EXTRAIT DU DOCUMENT —
=======

Sur quels critères se fonde le gouvernement? On n’en sait rien. Sur quelles statistiques démographiques, par exemple? Sur quelle vision de l’évolution du régime parlementaire? Toujours rien! Il ne suffit pas de proclamer qu’on veut une loi juste, un système équilibré, une représentation exacte, etc... Cela ne signifie rien si on ne sait pas comment on s’y prendrait ou si on n’ose pas encore le dire de peur de soulever prématurément des oppositions.
Les lois électorales sont d’habitude élaborées par le parti au Pouvoir, sans doute pour permettre au pays d’avoir une représentation sincère et exacte mais, aussi, autant que faire se peut, pour conserver la même majorité parlementaire à l’issue du prochain scrutin. Le découpage des circonscriptions et le mode de scrutin sont les principaux outils dont dispose le parti majoritaire pour tenter de se maintenir au Pouvoir.
Au Liban, ce genre de manipulation a pu se pratiquer avec plus ou moins de succès et souvent d’abus, sans jamais produire plus de dégâts que quelques mécontentements que l’Exécutif pouvait contenir dans des limites supportables (à l’exception toutefois des élections de 1957 qui avaient pavé la voie à un véritable conflit armé).

=======

Entrées tirées d'une collection
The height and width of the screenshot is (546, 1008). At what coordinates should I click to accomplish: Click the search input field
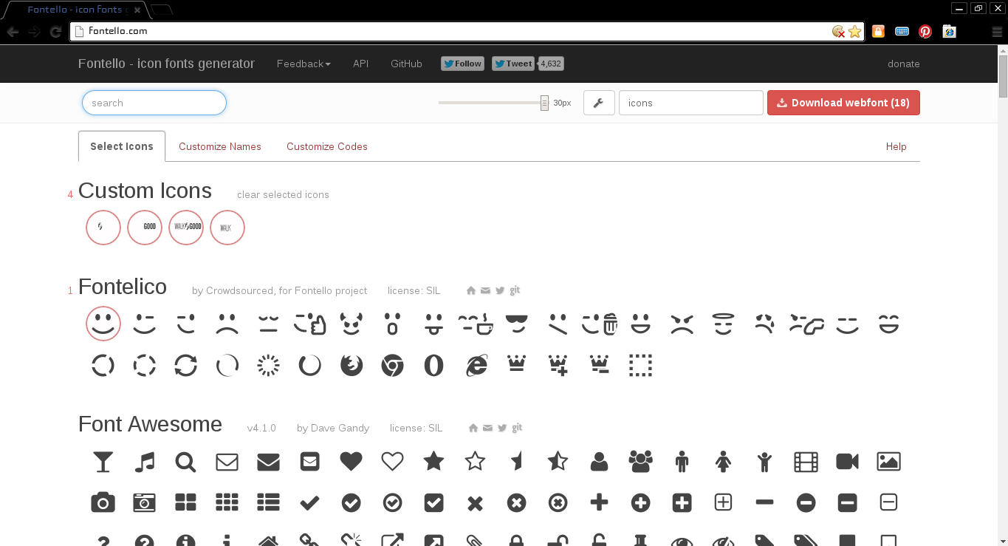point(154,103)
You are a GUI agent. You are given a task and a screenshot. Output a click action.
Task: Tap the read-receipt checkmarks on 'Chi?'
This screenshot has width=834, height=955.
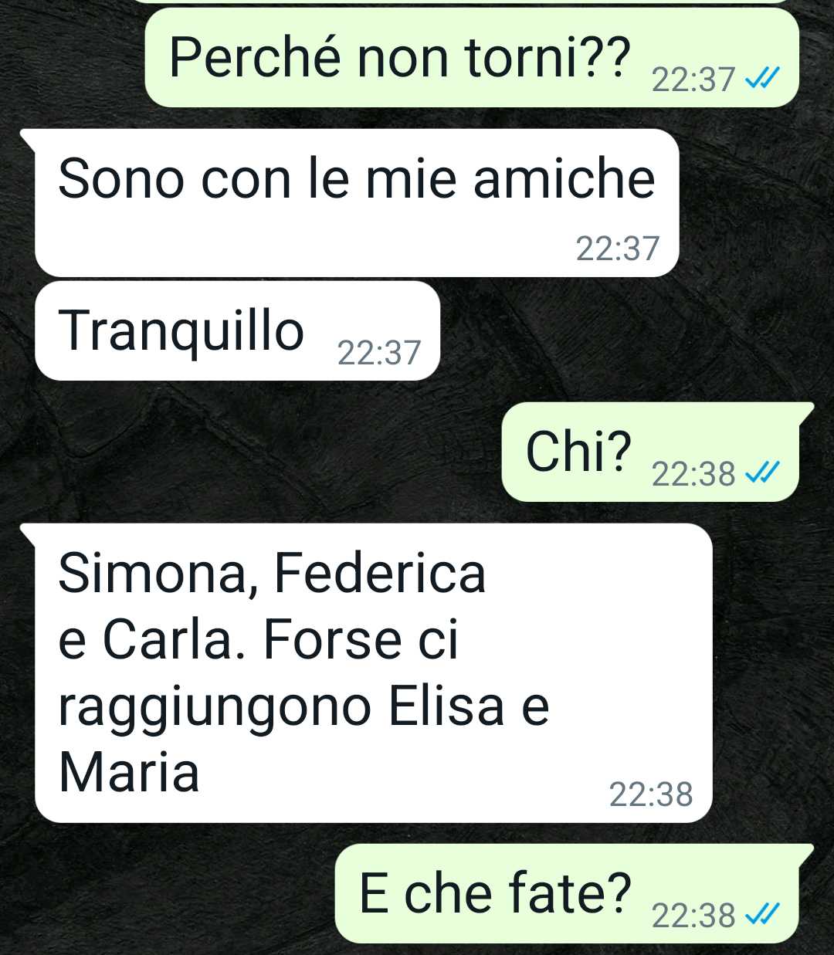(x=761, y=472)
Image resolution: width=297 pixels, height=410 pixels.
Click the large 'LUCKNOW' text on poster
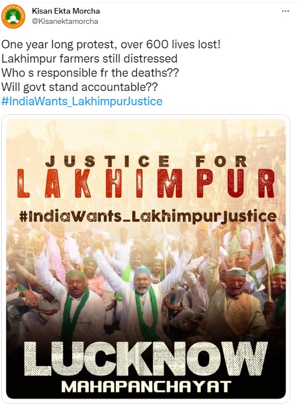point(145,359)
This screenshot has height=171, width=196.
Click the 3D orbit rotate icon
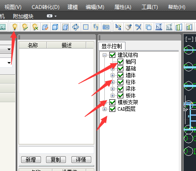tap(76, 27)
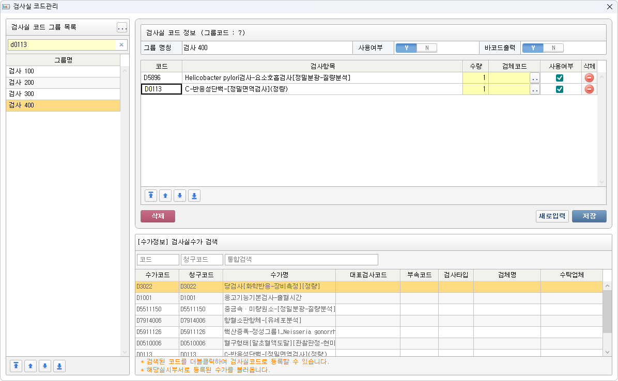The width and height of the screenshot is (618, 381).
Task: Move group to bottom in group list panel
Action: tap(59, 366)
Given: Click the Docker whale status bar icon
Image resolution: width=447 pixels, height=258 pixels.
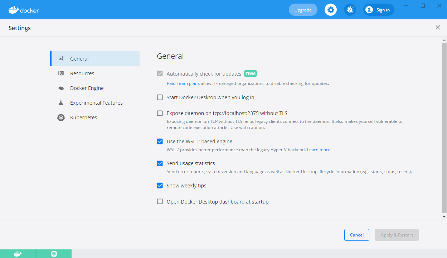Looking at the screenshot, I should (x=18, y=254).
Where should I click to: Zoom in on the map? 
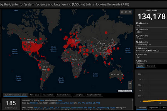(130, 83)
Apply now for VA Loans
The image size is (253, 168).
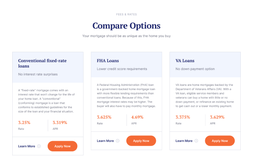click(x=220, y=141)
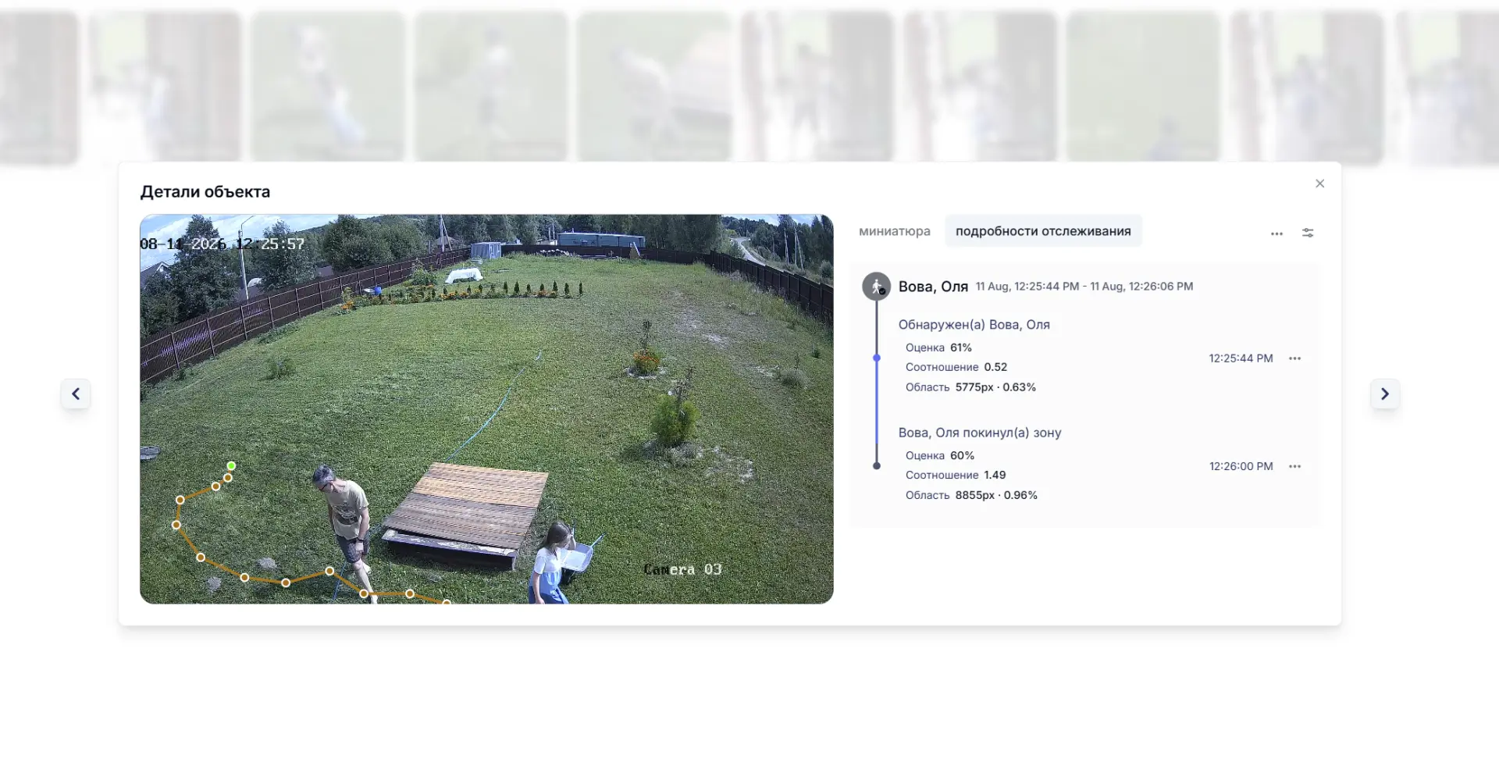Open the adjustment sliders settings icon
Viewport: 1499px width, 784px height.
(x=1308, y=233)
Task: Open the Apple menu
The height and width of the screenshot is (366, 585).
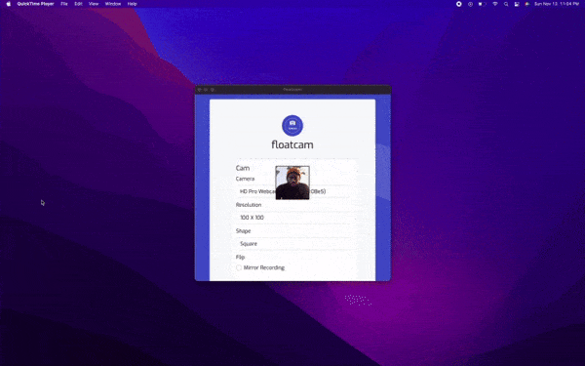Action: 9,4
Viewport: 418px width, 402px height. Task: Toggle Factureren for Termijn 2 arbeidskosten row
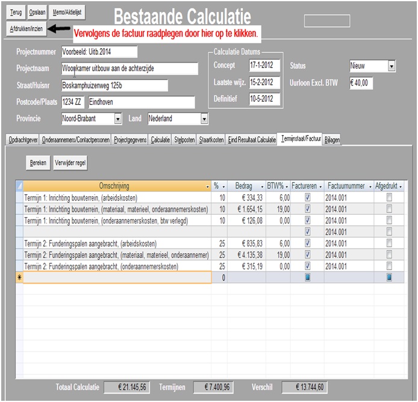pos(308,244)
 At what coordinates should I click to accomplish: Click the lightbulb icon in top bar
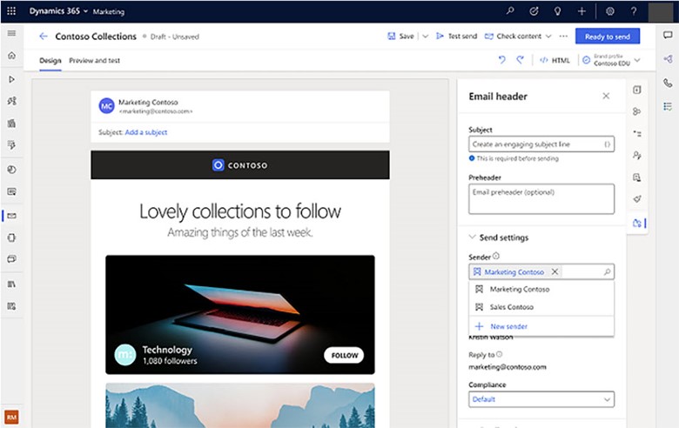[557, 11]
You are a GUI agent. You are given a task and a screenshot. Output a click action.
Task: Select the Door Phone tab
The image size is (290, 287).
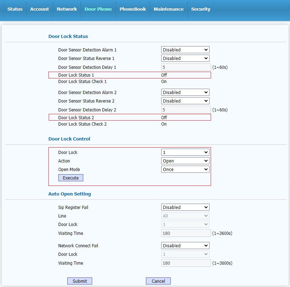pos(98,9)
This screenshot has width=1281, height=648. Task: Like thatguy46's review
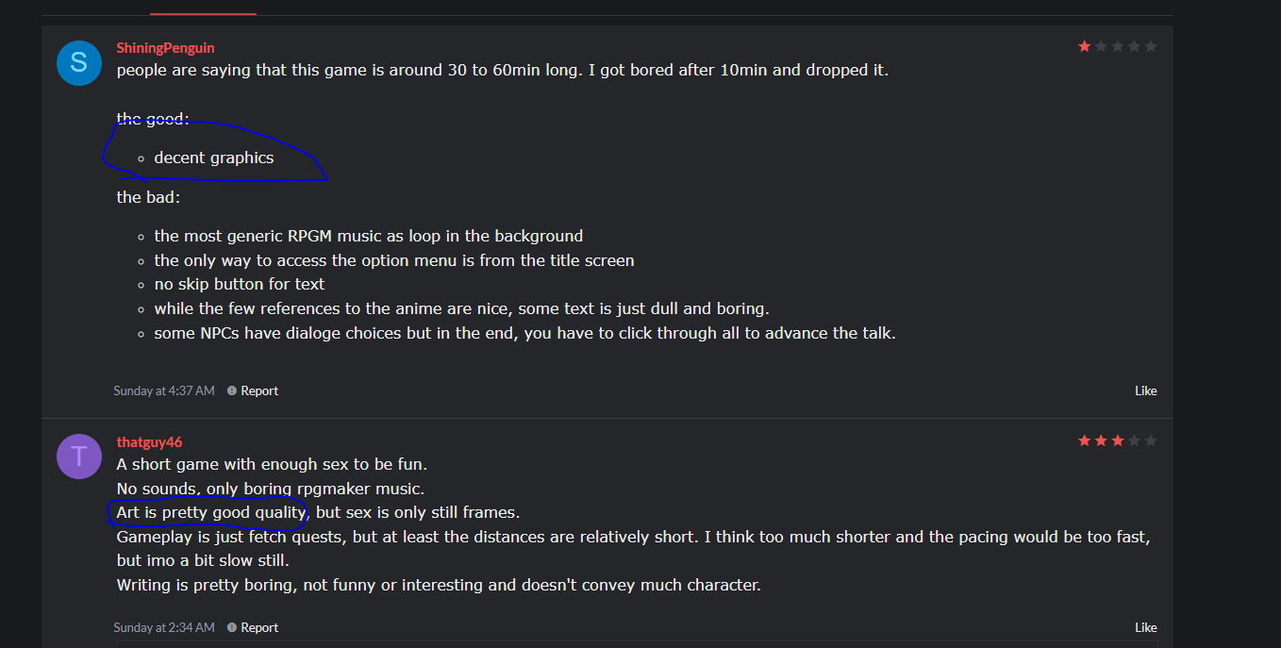pos(1145,627)
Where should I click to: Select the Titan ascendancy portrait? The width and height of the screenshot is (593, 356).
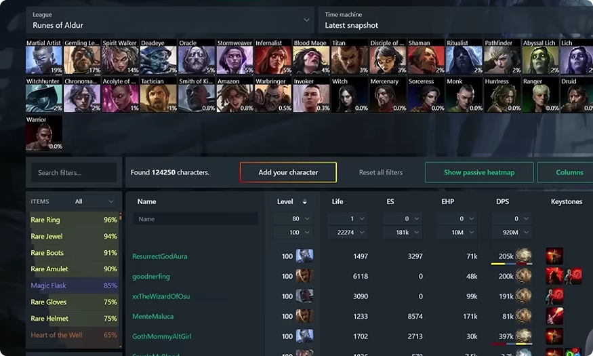tap(350, 56)
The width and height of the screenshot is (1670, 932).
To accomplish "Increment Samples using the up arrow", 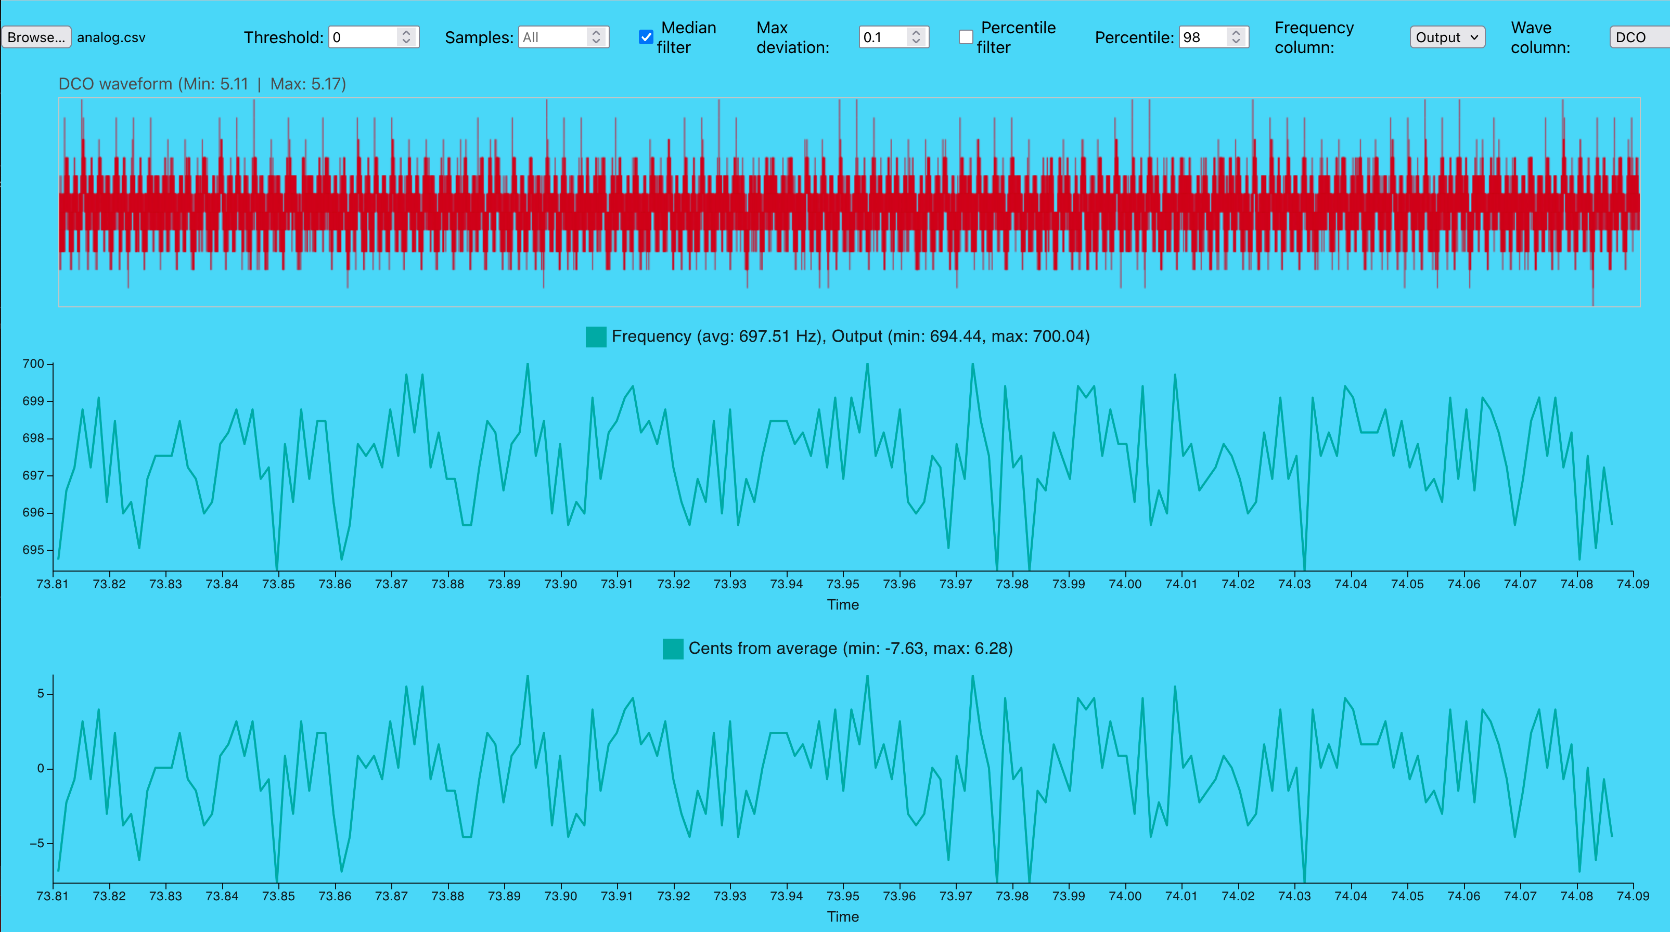I will (x=596, y=32).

=======

CONSIGNE —
Recopiez fidèlement le passage de l'extrait ci-dessus sur les lois électorales qui va de « Sur quels critères » à « prématurément des oppositions. », ces deux bornes incluses.

CORRIGÉ —
Sur quels critères se fonde le gouvernement? On n’en sait rien. Sur quelles statistiques démographiques, par exemple? Sur quelle vision de l’évolution du régime parlementaire? Toujours rien! Il ne suffit pas de proclamer qu’on veut une loi juste, un système équilibré, une représentation exacte, etc... Cela ne signifie rien si on ne sait pas comment on s’y prendrait ou si on n’ose pas encore le dire de peur de soulever prématurément des oppositions.